Of course sociology and psychology are harder fields to make predictions in, as humans are highly adaptable. But history has shown that people tend to react poorly in rigid states and social systems. Add to these social constraints permanent enclosure, exile from the planetary surface we evolved on, and the probability of health problems, and the possibility for psychological difficulties and mental illnesses seems quite high. Over several generations, it’s hard to imagine any such society staying stable.
Still, humans are adaptable, and ingenious. It’s conceivable that all the problems outlined so far might be solved, and that people enclosed in an ark might cross space successfully to a nearby planetary system. But if so, their problems will have just begun.
Any planetary body the voyagers try to inhabit will be either alive or dead. If there is indigenous life, the problems of living in contact with an alien biology could range from innocuous to fatal, but will surely require careful investigation. On the other hand, if the planetary body is inert, then the newcomers will have to terraform it using only local resources and the power they have brought with them. This means the process will have a slow start, and take on the order of centuries, during which time the ark, or its equivalent on the alien planet, would have to continue to function without failures.
It’s also quite possible the newcomers won’t be able to tell whether the planet is alive or dead, as is true for us now with Mars.

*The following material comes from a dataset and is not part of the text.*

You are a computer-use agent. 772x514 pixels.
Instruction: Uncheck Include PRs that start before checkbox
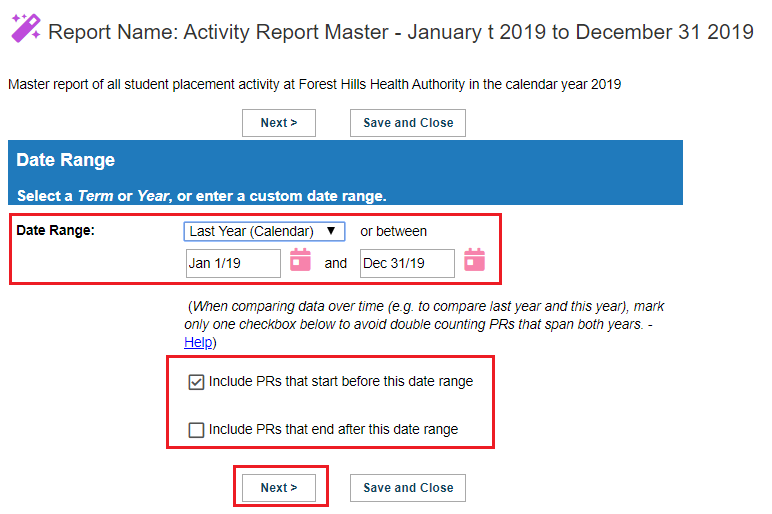(196, 382)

They would still face one problem or the other, but would not know which one it was, a complication that could slow any choices or actions.
So, to conclude: an interstellar voyage would present one set of extremely difficult problems, and the arrival in another system, a different set of problems. All the problems together create not an outright impossibility, but a project of extreme difficulty, with very poor chances of success. The unavoidable uncertainties suggest that an ethical pursuit of the project would require many preconditions before it was undertaken. Among them are these: first, a demonstrably sustainable human civilization on Earth itself, the achievement of which would teach us many of the things we would need to know to construct a viable mesocosm in an ark; second, a great deal of practice in an ark obiting our sun, where we could make repairs and study practices in an ongoing feedback loop, until we had in effect built a successful proof of concept; third, extensive robotic explorations of nearby planetary systems, to see if any are suitable candidates for inhabitation.
Unless all these steps are taken, humans cannot successfully travel to and inhabit other star systems. The preparation itself is a multi-century project, and one that relies crucially on its first step succeeding, which is the creation of a sustainable long-term civilization on Earth. This achievement is the necessary, although not sufficient, precondition for any success in interstellar voyaging. If we don’t create sustainability on our own world, there is no Planet B.